US payrolls misses in August; earnings up from “lack of low-wage hiring”

Summary: Non-farm payrolls increase by 235K in August; well below expectations; previous two months’ figures revised up by 134K; jobless rate down to 5.2%, participation rate steady at 61.7%; “whisper number was for weak print”; jobs-to-population ratio ticks up to 58.5%; Delta halts labour gains in some industries; underutilisation rate falls from 9.2% to 8.8%; annual hourly pay growth increases to 4.3%; earnings up from “lack of low-wage hiring”.

The US economy ceased producing jobs in net terms as infection controls began to be implemented in March 2020. The unemployment rate had been around 3.5% but that changed as job losses began to surge through March and April of 2020. The May 2020 non-farm employment report represented a turning point and subsequent months provided substantial employment gains. Changes in recent months have been generally more modest but still well above the long-term monthly average.

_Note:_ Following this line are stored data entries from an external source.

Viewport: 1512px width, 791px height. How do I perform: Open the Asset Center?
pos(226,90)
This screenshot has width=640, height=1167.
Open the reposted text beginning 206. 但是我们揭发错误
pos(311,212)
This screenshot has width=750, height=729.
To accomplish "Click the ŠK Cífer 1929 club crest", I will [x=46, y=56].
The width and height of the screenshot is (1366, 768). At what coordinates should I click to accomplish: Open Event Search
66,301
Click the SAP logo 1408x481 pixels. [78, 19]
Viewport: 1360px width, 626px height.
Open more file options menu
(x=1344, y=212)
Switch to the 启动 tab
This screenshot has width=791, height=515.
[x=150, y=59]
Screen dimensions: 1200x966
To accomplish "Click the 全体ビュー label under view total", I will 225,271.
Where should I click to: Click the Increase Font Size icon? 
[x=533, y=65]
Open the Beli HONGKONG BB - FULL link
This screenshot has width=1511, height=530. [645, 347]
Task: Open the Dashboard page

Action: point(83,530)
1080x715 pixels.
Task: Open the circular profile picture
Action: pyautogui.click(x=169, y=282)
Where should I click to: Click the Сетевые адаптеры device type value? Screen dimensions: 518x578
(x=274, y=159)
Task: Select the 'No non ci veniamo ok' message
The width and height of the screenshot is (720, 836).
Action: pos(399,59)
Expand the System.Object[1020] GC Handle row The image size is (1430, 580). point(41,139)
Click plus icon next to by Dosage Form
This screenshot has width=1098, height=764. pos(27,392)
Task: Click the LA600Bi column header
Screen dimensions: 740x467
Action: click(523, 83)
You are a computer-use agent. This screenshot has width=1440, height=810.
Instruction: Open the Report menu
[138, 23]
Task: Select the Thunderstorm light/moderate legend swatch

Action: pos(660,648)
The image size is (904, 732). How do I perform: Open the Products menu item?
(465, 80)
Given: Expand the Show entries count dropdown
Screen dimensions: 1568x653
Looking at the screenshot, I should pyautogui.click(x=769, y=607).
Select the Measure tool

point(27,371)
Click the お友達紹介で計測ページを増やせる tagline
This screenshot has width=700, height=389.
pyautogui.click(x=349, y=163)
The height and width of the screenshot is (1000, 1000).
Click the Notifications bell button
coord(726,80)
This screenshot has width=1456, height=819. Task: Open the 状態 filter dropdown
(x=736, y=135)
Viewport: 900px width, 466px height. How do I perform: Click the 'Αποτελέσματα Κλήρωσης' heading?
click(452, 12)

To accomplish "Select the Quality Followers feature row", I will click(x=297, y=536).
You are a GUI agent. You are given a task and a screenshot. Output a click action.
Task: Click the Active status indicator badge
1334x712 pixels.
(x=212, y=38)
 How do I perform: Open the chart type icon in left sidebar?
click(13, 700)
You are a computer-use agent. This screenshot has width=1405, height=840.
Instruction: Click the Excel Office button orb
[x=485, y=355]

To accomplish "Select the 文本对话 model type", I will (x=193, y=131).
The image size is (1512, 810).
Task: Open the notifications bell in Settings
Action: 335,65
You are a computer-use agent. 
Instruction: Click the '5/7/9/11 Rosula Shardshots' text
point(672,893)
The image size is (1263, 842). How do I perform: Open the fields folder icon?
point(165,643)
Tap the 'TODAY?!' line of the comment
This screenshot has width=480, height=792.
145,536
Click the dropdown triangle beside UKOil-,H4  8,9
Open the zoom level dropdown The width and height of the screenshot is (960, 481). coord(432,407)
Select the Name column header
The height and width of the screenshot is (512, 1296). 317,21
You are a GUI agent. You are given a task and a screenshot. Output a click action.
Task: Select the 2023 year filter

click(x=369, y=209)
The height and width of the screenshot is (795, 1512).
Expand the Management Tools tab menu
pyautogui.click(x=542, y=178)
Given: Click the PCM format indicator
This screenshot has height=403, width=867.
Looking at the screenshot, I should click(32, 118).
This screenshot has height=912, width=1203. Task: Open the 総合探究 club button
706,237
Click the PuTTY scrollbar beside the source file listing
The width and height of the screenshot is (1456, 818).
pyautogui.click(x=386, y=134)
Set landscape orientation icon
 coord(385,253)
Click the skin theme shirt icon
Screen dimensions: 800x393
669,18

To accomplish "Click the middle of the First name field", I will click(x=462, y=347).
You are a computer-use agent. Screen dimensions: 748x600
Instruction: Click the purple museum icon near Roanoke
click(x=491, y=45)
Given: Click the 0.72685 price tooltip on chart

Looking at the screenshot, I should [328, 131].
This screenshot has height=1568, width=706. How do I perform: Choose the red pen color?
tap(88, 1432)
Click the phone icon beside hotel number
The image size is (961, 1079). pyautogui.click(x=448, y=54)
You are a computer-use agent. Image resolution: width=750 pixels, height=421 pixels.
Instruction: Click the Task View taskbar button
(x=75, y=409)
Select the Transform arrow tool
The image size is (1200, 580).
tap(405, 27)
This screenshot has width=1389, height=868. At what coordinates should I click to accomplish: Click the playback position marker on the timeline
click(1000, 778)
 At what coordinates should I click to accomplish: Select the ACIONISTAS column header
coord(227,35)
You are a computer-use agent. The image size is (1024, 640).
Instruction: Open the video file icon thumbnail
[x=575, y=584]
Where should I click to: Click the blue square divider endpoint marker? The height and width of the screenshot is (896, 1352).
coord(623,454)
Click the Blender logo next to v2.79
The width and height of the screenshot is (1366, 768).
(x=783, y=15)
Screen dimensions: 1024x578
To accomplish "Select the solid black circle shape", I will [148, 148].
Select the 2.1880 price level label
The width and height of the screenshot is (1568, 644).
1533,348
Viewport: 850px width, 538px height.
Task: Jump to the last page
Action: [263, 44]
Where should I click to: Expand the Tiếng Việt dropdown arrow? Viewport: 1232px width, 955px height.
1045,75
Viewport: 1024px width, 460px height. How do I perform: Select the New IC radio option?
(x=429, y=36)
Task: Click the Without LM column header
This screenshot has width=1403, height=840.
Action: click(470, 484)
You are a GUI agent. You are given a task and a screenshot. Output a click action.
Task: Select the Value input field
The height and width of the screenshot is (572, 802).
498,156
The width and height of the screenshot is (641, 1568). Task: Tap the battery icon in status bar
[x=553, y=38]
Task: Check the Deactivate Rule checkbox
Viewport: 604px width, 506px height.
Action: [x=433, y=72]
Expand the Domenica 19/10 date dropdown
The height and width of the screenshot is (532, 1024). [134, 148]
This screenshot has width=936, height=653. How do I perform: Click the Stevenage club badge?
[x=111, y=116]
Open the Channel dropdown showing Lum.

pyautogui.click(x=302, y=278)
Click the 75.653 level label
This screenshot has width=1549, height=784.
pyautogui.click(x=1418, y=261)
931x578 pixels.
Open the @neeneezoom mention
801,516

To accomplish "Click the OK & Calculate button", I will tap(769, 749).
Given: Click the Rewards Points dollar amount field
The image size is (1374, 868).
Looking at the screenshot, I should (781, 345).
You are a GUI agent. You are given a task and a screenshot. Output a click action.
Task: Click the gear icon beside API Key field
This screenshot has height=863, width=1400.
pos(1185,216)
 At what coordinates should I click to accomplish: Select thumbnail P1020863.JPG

According to the US Bureau of Labor Statistics, the US economy created an additional 235,000 jobs in the non-farm sector in August. The increase was well below the 787,000 which had been generally expected earlier in the week and much less than the 1.053 million jobs which had been added in July after revisions. Employment figures for June and July were revised up by a total of 134,000.

The unemployment rate fell from July’s rate of 5.4% to 5.2%. The total number of unemployed decreased by 318,000 to 8.384 million while the total number of people who are either employed or looking for work increased by 191,000 to 161.538 million. However, the increase was not enough to move the participation rate away from July’s rate of 61.7%.

“While payrolls did miss the consensus, the whisper number was for a weak print given the weakness seen in the high frequency data such as HomeBase,” said NAB senior economist Tapas Strickland.

Longer-term US Treasury yields rose moderately on the day. By the close of business, the 10-year bond yield had gained 3bps to 1.32% and the 30-year yield had increased by 4bps to 1.94%. The 2-year yield finished 1bp lower at 0.20%.

One figure which is indicative of the “spare capacity” of the US employment market is the employment-to-population ratio. This ratio is simply the number of people in work divided by the total US population. It hit a cyclical-low of 58.2 in October 2010 before slowly recovering to just above 61% in late-2019. August’s reading ticked up from 58.4% to 58.5%, still some way from its April 2000 peak reading of 64.7%.

Strickland noted “Delta has halted labour gains in some industries with a flattening in hiring in ‘leisure and hospitality’ after the sector had averaged job gains of 350,000 a month for the past six months.

ANZ Head of Australian Economics David Plank made a similar observation. “Hiring in leisure and entertainment ground to a halt following strong gains in June and July and retail jobs fell [by] 29,000. In other sectors such as professional services and manufacturing, jobs growth continued.”

Wage growth spiked in the US during the early stages of pandemic restrictions as lower-paid jobs disappeared at a faster rate relative to higher-paid jobs, disrupting the usual relationship between wage inflation and unemployment rates. Normally, wages tend to grow as the supply of labour tightens.

One measure of tightness in the labour market is the underutilisation rate. In August, this measure fell from 9.2% to 8.8%. Hourly pay growth over the previous 12 months accelerated from July’s revised rate of 4.1% to 4.3%. ANZ’s Plank attributed the rise in average hourly earnings “to a lack of low-wage hiring”.